Extrait du document –
◆ ◆ ◆
Voici donc qu'un soir de juin 2011, le 7 exactement, je m'arrête sur un étang de Villette. Un couple de cygnes sommeille à proximité d'un distributeur de grains, sur la berge qui me fait face.

Couple de cygnes chanteurs

Deux cygnes se reposent sur la berge de l'étang...

Quoi de plus normal. Coup de jumelle balayant, semi-circulaire. Retour sur image : un doute. Les cygnes ne sont pas des "tuberculés" logiquement attendus ! Il s'agit bien de 2 cygnes chanteurs ! Plus insolite encore, un couple même, qui quittera sa berge, gagnant le centre de l’étang où il se gavera de potamot pectiné. Mieux, les cygnes vont parader, "chanter". Un indice de reproduction inédit sous nos climats.  Coup de fil à un ornithologue référent : Pierre Crouzier. Il  arrive un peu plus tard sur les lieux et assiste aux mêmes démonstrations. Nous ne trouvons pas de nid. Juin : c'est tard pourtant, et si nid il devait y avoir... Deux jours plus tard les oiseaux sont encore sur l'étang.
◆ ◆ ◆
Données sources –
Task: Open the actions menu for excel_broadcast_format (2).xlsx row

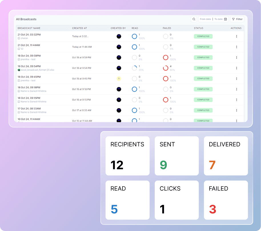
◆ ◆ ◆
Consignes de travail –
1) Reformulez sous forme de liste le paragraphe de l'extrait sur les cygnes chanteurs qui commence par « Quoi de plus normal ». Conservez-en les faits principaux.
2) Recopiez à l'identique, dans l'extrait sur les cygnes chanteurs, le passage allant de "Voici donc qu'un" jusqu'à "berge de l'étang..." inclus.

Réponses attendues –
1)
- Un balayage aux jumelles fait naître un doute : les deux cygnes ne sont pas les cygnes tuberculés attendus, mais des cygnes chanteurs.
- Il s'agit d'un couple. Il quitte la berge et gagne le centre de l'étang, où il se gave de potamot pectiné.
- Les cygnes paradent et « chantent », un indice de reproduction inédit sous nos climats.
- Appelé, l'ornithologue Pierre Crouzier arrive un peu plus tard et assiste aux mêmes démonstrations.
- Aucun nid n'est trouvé, alors que juin est déjà tard.
- Deux jours plus tard, les oiseaux sont encore sur l'étang.

2)
Voici donc qu'un soir de juin 2011, le 7 exactement, je m'arrête sur un étang de Villette. Un couple de cygnes sommeille à proximité d'un distributeur de grains, sur la berge qui me fait face.

Couple de cygnes chanteurs

Deux cygnes se reposent sur la berge de l'étang...